Lu Qingfeng, Chen Fengxia, Li Qianyue, Chen Lihong, Tong Ling, Tian Geng, Zhou Xiaohong
Oncology Department, Daqing Oilfield General Hospital, Daqing, China.
Department of Thoracic Surgery, Hainan General Hospital, Haikou, China.
Front Oncol. 2022 Apr 21;12:832567. doi: 10.3389/fonc.2022.832567. eCollection 2022.
Cancer of unknown primary site (CUP) is a heterogeneous group of cancers whose tissue of origin remains unknown after detailed investigation by conventional clinical methods. The number of CUP accounts for roughly 3%-5% of all human malignancies. CUP patients are usually treated with broad-spectrum chemotherapy, which often leads to a poor prognosis. Recent studies suggest that the treatment targeting the primary lesion of CUP will significantly improve the prognosis of the patient. Therefore, it is urgent to develop an efficient method to accurately detect tissue of origin of CUP in clinical cancer research. In this work, we developed a novel framework that uses Extreme Gradient Boosting (XGBoost) to trace the primary site of CUP based on microarray-based gene expression data. First, we downloaded the microarray-based gene expression profiles of 59,385 genes for 57,08 samples from The Cancer Genome Atlas (TCGA) and 6,364 genes for 3,101 samples from the Gene Expression Omnibus (GEO). Both data were divided into training and independent testing data with a ratio of 4:1. Then, we obtained in the training data 200 and 290 genes from TCGA and the GEO datasets, respectively, to train XGBoost models for the identification of the primary site of CUP. The overall 5-fold cross-validation accuracies of our methods were 96.9% and 95.3% on TCGA and GEO training datasets, respectively. Meanwhile, the for the independent dataset reached 96.75% and 98.8% on, respectively, TCGA and GEO. Experimental results demonstrated that the XGBoost framework not only can reduce the cost of clinical cancer traceability but also has high efficiency, which might be useful in clinical usage.
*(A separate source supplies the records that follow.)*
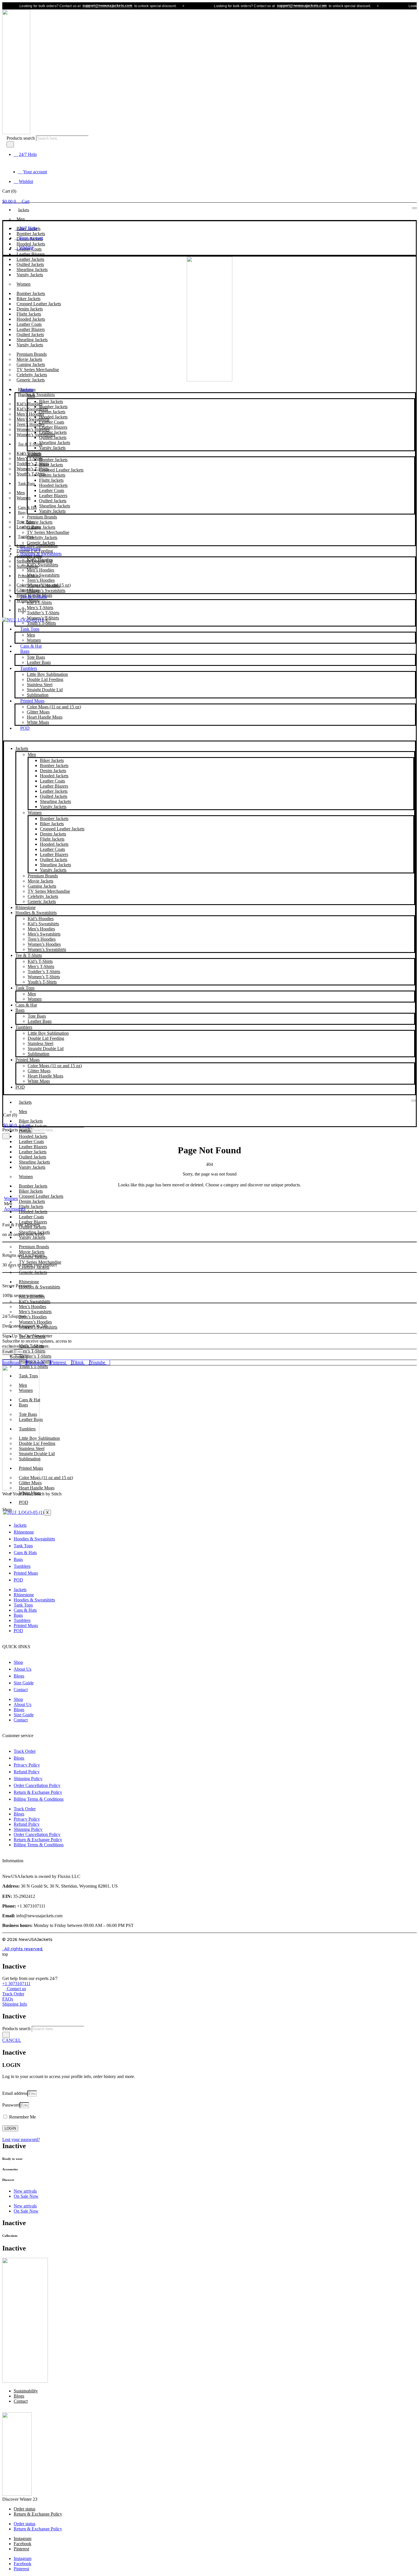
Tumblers (25, 536)
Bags (22, 513)
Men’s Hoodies (40, 570)
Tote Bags (36, 657)
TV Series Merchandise (48, 532)
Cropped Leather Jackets (61, 469)
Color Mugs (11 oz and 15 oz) (54, 706)
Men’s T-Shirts (40, 607)
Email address (14, 2093)
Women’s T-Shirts (43, 617)
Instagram (22, 2538)
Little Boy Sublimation (47, 674)
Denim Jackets (52, 411)
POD (25, 728)
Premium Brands (42, 517)
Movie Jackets (39, 522)
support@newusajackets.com (79, 6)
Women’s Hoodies (43, 585)
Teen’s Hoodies (41, 580)
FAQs (7, 1998)
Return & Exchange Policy (38, 1792)
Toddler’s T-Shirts (43, 612)
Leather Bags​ (39, 662)
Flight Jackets (51, 480)
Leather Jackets (53, 432)
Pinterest (21, 2548)
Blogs (19, 1676)
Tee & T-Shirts (30, 444)
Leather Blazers (53, 427)
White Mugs (38, 722)
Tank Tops (26, 483)
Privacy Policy (27, 1764)
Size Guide (24, 1682)
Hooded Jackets (53, 416)
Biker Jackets (51, 401)
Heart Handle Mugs (44, 717)
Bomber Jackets (53, 406)
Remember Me (22, 2117)
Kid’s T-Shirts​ (39, 602)
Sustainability (26, 2390)
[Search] (10, 144)
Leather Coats (51, 422)
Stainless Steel (39, 684)
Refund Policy (27, 1771)
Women (23, 284)
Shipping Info (14, 2004)
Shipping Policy (28, 1778)
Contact (21, 1689)
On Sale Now (26, 2196)
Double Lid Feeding (45, 679)
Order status (24, 2508)
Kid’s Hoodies (40, 559)
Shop (18, 1662)
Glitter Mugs (38, 711)
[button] (209, 738)
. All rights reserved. (22, 1948)
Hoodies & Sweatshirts (36, 395)
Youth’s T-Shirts (31, 473)
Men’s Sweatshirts (43, 575)
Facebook (22, 2543)
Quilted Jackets (52, 437)
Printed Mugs (32, 700)
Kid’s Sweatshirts (42, 564)
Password (11, 2105)
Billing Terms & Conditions (39, 1799)
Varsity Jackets (30, 274)
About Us (22, 1669)
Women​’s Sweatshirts (46, 590)
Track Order (25, 1751)
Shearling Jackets (54, 442)
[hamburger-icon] (414, 208)
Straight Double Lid (45, 689)
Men (21, 219)
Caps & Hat (27, 507)
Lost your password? (21, 2139)
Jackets (23, 210)
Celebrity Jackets (42, 537)
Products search (21, 138)
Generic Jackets (31, 379)
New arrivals (25, 2191)
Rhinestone (30, 548)
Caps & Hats (25, 1552)
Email (8, 1351)
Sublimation (37, 694)
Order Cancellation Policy (37, 1785)
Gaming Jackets (41, 527)
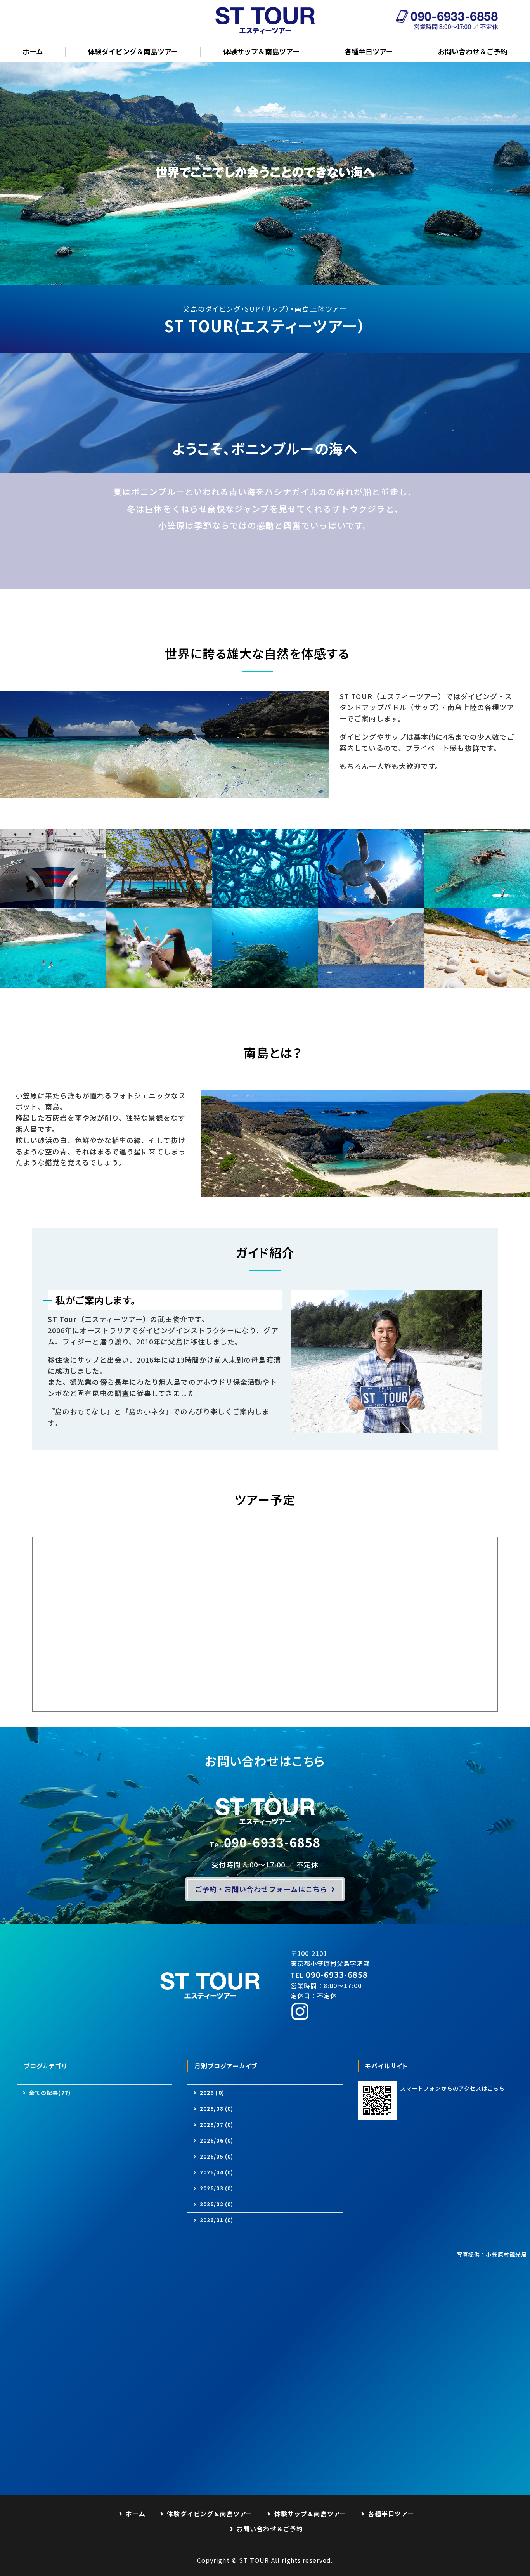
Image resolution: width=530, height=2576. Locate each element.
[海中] (265, 982)
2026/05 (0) (216, 2156)
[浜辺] (477, 982)
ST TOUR (254, 2560)
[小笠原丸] (53, 902)
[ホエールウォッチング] (371, 982)
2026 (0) (212, 2092)
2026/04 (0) (216, 2172)
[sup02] (477, 902)
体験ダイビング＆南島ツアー (133, 51)
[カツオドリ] (159, 982)
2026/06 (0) (216, 2140)
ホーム (33, 51)
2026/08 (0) (216, 2108)
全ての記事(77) (50, 2092)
原发灶不明的癌症(CUP)是一组异质性癌症,经传统临床方法详细检查后,其起源组织仍不明确。CUP的病例数约占所有人类恶性肿瘤的3%-5%。CUP患者通常接受广谱化疗,这往往导致预后不良。最近的研究表明,针对CUP原发灶的治疗将显著改善患者的预后。因此,在临床癌症研究中,迫切需要开发一种有效的方法来准确检测CUP的起源组织。在这项工作中,我们开发了一个新的框架,该框架使用极端梯度提升(XGBoost)基于基于微阵列的基因表达数据来追踪CUP的原发部位。首先,我们从癌症基因组图谱(TCGA)下载了5708个样本的59385个基因的基于微阵列的基因表达谱,以及从基因表达综合数据库(GEO)下载了3101个样本的6364个基因的基于微阵列的基因表达谱。这两个数据集均按4:1的比例分为训练数据和独立测试数据。然后,我们分别从TCGA和GEO数据集中在训练数据中获得200个和290个基因,以训练用于识别CUP原发部位的XGBoost模型。我们方法的总体5折交叉验证准确率在TCGA和GEO训练数据集上分别为96.9%和95.3%。同时,独立数据集在TCGA和GEO上的准确率分别达到96.75%和98.8%。实验结果表明,XGBoost框架不仅可以降低临床癌症溯源的成本,而且具有较高的效率,这可能在临床应用中有用。